Anyway, back to nazis. In the early days of nazism, the German government was presented as a sort of miracle. No one could believe that the loser of World War I could make such an economic and social turnaround as Germany had made. For that matter, Germany was one of the great cultural centers of the world leading up to World War II, but also before. All of the great music composers and philosophers were from Germany. All of the great social scientists were German. Many of the great physicists who revolutionized our very understanding of reality were either German or trained in Germany.

This is important because these days nazis have a tendency to be the patsies in our social commentary. "Nazi" is a general term for "mindless evil zombie." To claim anything positive about nazis is to present yourself as a fool, and if you happen to be writing fiction, nazis are the best possible villains because none of us feel any kind of sympathy for nazis whatsoever. Our current understanding of nazis is quite simply that they were all brainwashed dolts who committed great atrocities because they were brainwashed dolts. They are both maximally evil and maximally stupid.

Therefore, to recognize the truth about Germany is to rupture an important story we're telling ourselves. The truth is that Germans were great, Germans were brilliant, Germans achieved wondrous things. Germany was a cultural center of the universe for hundreds of years.

All that cultural greatness culminated in nazism. That's the scary part. The scary thing isn't that stupidity and brainwashing overtook a good nation. The scary part is that nazism is the ultimate result of all the ideas that made Germany wonderful and great prior to the rise of nazis. If you wanted to avoid re-creating a nation of nazis, part of what you'd want to avoid is all the great sociological and philosophical innovation produced by Germans in the 19th Century. You'd want to avoid the conclusions of Marx, and Engels, and Heidegger, and Gadamer. You'd want to throw those things away, recognizing them as the gateway to nazism that they are.

Unfortunately, that is not what people in today's world want to believe. People would much rather believe that nazism is just something Hitler made up that somehow overtook every good brain in Germany, turning it to evil mush. People would much rather believe that there are important things to salvage from Heidegger and Gadamer. People would much rather believe that the Confederacy was a legitimate states' rights movement.
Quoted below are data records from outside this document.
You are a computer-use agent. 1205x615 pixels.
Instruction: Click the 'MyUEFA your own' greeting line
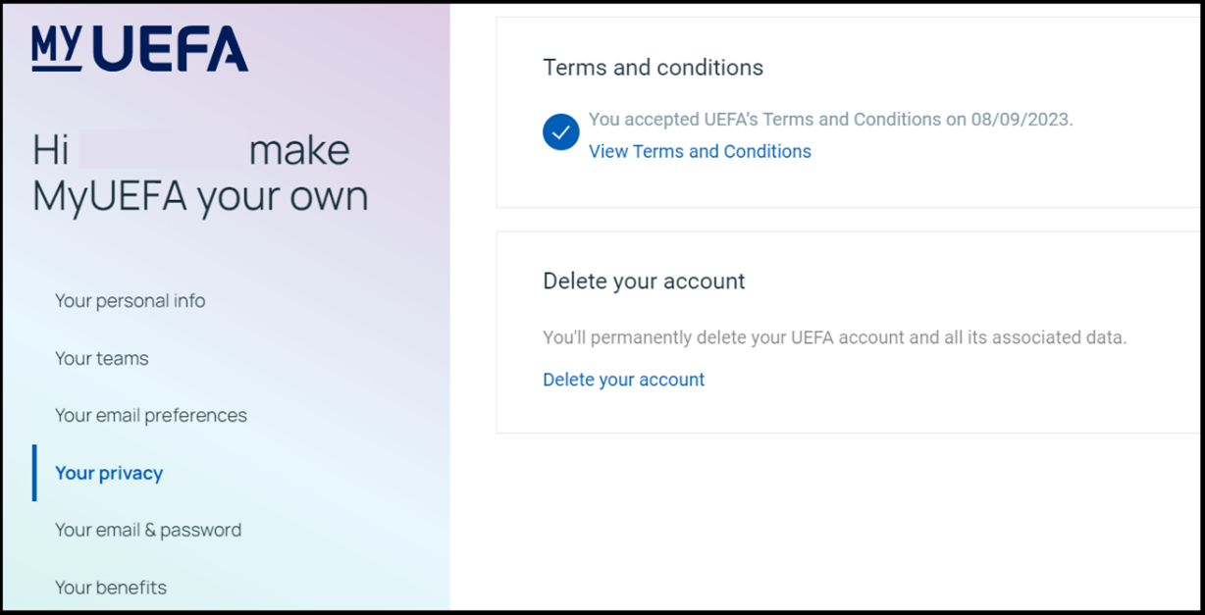pos(201,197)
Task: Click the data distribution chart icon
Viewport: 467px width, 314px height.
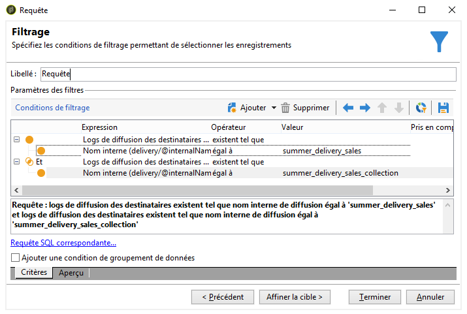Action: point(421,108)
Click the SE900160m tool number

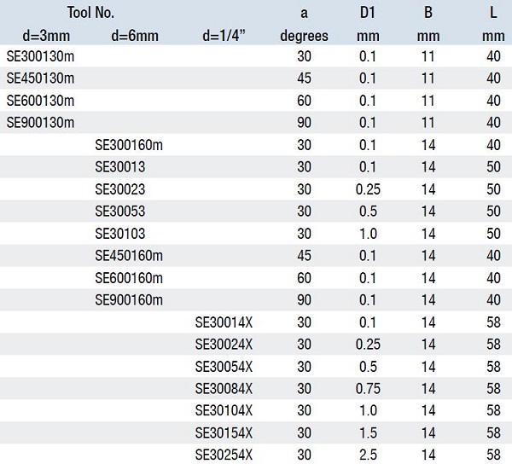coord(130,299)
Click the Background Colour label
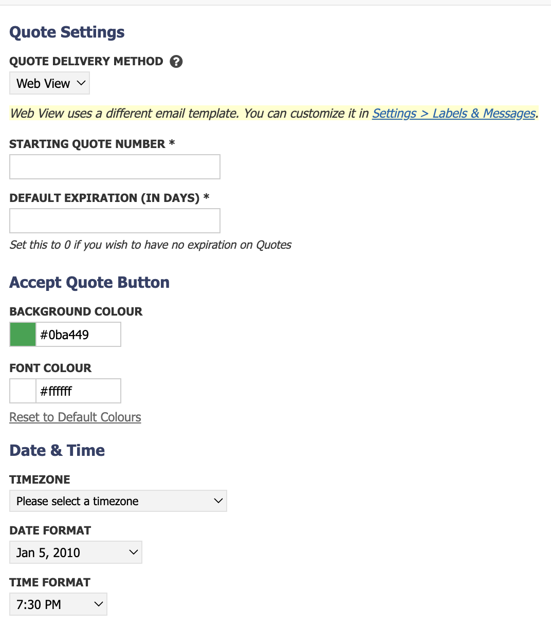Viewport: 551px width, 627px height. click(76, 311)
These notions are "escape hatches" designed to protect us from confronting the horrible realities of life. The realities are that nazi Germany was a lot like pre-nazi Germany, and even a lot like post-nazi Germany. People who aided in the slaughtering of Jews had children whose views toward Jews are only improved at the margins. And, indeed, here in the States, the ideas of the Confederacy still infect the south, because the south was inhabited by intelligent people who had abhorrent ideas. Those intelligent people had intelligent children, whose ideas were only marginally less abhorrent. And those children had children, and theirs had children again, and so on marches time. Ideas have slowly improved over time, but we trace their legacy back to something abhorrent.

In order to improve the world, we must learn to discard what is abhorrent. We must not try to salvage a good "states' rights" message out of the Confederacy. We must not try to find worth in Heidegger or Gadamer. We must also not pretend people who believed in the Confederacy or the "reich" were brainwashed morons. We must recognize that terrible, noxious, infectious ideas can very easily take hold of intelligent and good people, and cause them to act in evil ways.

Remembering that ideas can be evil, and that they can infect good people as well as bad people, is the only thing that will help us prevent greater evil in the future.

Now having said that, I realize that it is a core part of Jordan Peterson's message, as well.